[Task material — start]

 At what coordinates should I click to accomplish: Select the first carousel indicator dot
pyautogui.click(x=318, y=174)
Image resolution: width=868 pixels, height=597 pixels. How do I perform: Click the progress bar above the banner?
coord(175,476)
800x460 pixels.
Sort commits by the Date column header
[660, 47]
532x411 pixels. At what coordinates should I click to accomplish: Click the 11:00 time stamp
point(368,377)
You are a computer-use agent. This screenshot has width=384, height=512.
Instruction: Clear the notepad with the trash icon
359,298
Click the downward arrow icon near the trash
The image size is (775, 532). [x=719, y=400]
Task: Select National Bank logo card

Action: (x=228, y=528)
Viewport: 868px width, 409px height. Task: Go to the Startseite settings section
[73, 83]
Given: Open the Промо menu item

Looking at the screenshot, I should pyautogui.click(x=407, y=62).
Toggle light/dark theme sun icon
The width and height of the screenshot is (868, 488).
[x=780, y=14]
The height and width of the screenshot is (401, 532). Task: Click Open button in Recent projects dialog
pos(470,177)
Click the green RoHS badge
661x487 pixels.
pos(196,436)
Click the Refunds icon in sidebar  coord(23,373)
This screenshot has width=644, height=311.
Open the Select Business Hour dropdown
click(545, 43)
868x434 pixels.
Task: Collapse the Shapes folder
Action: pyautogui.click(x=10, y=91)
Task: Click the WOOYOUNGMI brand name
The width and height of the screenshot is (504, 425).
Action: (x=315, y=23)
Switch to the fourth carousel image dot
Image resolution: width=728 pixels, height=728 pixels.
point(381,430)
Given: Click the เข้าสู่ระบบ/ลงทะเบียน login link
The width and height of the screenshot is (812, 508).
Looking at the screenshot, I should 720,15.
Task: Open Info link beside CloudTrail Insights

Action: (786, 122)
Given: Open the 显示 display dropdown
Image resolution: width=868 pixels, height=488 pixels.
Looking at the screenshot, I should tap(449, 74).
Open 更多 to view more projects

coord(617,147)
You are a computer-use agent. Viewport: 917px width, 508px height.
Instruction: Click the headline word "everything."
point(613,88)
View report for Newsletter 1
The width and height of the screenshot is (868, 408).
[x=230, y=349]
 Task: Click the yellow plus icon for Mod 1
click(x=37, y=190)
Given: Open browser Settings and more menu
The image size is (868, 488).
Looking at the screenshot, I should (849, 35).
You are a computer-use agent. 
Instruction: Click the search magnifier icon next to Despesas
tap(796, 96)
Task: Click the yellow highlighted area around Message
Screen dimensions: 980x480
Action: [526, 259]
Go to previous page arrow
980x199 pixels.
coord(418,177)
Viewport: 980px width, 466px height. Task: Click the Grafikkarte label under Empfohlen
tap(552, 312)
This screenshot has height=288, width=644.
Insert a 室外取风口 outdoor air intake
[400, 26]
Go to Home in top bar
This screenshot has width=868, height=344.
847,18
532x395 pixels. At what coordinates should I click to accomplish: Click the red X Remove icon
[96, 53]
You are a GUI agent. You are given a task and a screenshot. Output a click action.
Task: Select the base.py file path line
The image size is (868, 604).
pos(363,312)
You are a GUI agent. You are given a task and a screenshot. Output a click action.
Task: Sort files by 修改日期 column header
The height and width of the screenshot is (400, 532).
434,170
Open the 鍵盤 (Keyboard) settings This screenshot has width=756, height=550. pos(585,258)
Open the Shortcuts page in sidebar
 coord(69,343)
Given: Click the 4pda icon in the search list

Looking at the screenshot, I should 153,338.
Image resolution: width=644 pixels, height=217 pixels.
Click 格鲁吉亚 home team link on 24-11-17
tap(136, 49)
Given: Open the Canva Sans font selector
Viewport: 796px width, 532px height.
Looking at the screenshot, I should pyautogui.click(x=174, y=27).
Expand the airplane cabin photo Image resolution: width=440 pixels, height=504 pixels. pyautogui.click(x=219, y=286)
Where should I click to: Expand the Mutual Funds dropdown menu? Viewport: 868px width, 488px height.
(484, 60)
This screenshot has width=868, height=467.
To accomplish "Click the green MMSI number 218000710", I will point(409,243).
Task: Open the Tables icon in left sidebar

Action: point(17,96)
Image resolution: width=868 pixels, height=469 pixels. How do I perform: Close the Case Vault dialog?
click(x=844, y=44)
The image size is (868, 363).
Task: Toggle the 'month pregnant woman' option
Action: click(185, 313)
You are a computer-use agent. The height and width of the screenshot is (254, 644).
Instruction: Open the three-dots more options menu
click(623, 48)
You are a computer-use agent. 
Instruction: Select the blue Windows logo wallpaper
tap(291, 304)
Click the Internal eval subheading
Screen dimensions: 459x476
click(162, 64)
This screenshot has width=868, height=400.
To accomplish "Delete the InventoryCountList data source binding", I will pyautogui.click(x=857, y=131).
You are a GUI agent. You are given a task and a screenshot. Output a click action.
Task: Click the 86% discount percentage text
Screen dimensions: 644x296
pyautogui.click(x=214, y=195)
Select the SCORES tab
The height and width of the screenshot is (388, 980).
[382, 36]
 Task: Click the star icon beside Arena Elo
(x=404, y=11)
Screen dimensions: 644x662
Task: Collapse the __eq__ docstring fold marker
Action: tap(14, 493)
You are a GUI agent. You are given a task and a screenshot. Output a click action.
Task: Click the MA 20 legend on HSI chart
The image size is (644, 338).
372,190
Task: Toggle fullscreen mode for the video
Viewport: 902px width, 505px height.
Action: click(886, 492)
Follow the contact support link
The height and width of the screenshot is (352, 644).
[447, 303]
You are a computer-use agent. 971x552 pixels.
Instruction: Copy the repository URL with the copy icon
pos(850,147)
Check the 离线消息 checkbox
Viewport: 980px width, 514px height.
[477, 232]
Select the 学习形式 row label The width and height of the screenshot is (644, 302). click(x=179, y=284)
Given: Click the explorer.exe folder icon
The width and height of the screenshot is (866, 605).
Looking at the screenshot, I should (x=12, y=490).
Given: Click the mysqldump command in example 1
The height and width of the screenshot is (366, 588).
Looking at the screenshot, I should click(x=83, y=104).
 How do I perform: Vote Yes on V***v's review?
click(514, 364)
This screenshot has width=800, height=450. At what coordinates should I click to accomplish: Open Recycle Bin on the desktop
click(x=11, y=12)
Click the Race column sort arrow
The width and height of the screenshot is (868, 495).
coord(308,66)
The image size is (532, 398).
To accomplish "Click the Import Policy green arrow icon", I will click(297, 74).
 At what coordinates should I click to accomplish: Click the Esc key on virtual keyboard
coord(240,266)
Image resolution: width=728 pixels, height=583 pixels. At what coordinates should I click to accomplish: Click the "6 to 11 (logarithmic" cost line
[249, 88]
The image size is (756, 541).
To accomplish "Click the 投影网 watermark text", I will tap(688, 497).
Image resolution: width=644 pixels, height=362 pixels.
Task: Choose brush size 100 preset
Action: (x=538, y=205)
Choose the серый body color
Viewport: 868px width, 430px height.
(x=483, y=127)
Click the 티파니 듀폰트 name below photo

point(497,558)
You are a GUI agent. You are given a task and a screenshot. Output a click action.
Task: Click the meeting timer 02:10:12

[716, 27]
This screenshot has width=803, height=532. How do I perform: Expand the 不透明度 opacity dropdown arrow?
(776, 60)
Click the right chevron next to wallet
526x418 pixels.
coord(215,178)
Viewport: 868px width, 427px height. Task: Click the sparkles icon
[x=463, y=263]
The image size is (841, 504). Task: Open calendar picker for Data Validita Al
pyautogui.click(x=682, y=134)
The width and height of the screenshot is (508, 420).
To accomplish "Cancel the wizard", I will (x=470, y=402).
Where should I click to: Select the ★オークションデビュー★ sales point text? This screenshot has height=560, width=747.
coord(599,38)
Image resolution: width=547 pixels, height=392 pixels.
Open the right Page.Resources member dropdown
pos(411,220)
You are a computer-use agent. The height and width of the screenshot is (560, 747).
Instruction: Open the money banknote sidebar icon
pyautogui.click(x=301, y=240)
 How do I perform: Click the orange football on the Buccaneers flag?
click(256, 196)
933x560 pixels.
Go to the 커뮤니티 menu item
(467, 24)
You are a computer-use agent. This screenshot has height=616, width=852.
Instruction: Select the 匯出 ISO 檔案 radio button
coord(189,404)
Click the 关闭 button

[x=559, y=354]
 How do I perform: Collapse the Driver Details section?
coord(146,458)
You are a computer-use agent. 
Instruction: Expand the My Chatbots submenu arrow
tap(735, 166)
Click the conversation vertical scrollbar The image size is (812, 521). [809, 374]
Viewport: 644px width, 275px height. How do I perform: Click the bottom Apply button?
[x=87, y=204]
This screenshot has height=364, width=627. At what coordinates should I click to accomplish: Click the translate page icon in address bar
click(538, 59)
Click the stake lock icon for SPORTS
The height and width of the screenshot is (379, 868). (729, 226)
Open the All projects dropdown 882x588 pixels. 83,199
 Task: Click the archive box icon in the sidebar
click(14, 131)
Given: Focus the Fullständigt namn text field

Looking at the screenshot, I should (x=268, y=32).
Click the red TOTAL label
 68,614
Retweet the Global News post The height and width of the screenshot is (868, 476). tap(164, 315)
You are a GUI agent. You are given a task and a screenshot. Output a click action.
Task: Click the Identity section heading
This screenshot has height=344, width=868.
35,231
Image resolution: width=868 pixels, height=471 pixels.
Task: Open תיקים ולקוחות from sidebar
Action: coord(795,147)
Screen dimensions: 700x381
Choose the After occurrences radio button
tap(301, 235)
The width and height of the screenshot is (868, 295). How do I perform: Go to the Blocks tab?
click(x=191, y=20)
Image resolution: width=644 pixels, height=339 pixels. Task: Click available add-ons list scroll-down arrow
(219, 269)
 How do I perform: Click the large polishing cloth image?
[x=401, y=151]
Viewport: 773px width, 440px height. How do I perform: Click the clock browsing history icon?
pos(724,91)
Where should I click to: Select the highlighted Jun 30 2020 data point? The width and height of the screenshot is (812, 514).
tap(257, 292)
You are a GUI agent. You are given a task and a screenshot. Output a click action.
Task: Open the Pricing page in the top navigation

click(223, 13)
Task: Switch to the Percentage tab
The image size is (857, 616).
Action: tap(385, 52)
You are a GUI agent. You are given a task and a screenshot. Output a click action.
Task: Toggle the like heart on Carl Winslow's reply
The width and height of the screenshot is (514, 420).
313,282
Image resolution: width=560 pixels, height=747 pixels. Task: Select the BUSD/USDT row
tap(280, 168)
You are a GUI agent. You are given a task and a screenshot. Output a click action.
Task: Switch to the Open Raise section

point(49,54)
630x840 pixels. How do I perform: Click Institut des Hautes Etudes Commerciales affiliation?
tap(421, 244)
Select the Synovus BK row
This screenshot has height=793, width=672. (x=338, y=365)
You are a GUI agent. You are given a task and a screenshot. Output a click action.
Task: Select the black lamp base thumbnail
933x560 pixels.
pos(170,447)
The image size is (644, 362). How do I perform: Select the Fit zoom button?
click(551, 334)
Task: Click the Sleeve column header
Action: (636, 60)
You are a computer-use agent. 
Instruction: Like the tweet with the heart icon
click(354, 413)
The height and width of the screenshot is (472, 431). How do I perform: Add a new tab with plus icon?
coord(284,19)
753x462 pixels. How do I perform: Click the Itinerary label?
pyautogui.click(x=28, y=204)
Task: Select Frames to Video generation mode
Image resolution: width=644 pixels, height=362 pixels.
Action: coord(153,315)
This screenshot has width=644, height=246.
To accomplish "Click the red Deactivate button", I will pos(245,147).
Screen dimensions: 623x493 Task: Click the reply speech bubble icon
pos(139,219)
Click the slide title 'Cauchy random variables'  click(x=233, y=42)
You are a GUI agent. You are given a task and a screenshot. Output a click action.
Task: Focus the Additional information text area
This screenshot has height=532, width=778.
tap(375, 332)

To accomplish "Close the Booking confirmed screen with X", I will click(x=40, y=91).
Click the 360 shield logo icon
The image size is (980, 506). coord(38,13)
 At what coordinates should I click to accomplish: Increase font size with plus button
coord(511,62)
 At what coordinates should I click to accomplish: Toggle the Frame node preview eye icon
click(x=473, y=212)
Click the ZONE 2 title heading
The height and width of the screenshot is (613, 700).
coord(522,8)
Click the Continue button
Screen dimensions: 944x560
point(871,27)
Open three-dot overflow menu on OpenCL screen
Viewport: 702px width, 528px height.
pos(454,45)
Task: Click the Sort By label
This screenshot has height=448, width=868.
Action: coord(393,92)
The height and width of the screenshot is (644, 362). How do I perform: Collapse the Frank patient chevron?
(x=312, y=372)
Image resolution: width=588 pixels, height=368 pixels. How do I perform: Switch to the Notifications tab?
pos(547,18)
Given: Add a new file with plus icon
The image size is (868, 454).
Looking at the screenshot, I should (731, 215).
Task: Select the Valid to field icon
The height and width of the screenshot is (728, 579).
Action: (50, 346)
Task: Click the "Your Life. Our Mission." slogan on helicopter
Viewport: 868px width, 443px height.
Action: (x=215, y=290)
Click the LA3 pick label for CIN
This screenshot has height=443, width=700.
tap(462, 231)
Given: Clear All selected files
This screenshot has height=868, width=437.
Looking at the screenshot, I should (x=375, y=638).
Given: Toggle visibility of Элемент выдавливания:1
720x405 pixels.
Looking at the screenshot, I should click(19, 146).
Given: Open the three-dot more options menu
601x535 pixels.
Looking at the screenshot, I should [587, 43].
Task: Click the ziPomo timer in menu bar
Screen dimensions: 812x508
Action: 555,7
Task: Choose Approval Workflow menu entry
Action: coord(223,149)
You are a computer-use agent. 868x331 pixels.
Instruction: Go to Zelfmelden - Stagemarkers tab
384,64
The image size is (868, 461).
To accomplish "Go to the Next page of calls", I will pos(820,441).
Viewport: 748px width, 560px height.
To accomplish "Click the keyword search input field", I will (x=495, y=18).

[Task material — finish]

▶ Task description
Repeat word for word the lines above that run from the line containing "Click the stake lock icon for SPORTS" through the line containing "Retweet the Global", both ends included, and nothing else.

▶ Response
Click the stake lock icon for SPORTS
The height and width of the screenshot is (379, 868). (729, 226)
Open the All projects dropdown 882x588 pixels. 83,199
 Task: Click the archive box icon in the sidebar
click(14, 131)
Given: Focus the Fullständigt namn text field

Looking at the screenshot, I should (x=268, y=32).
Click the red TOTAL label
 68,614
Retweet the Global News post The height and width of the screenshot is (868, 476). tap(164, 315)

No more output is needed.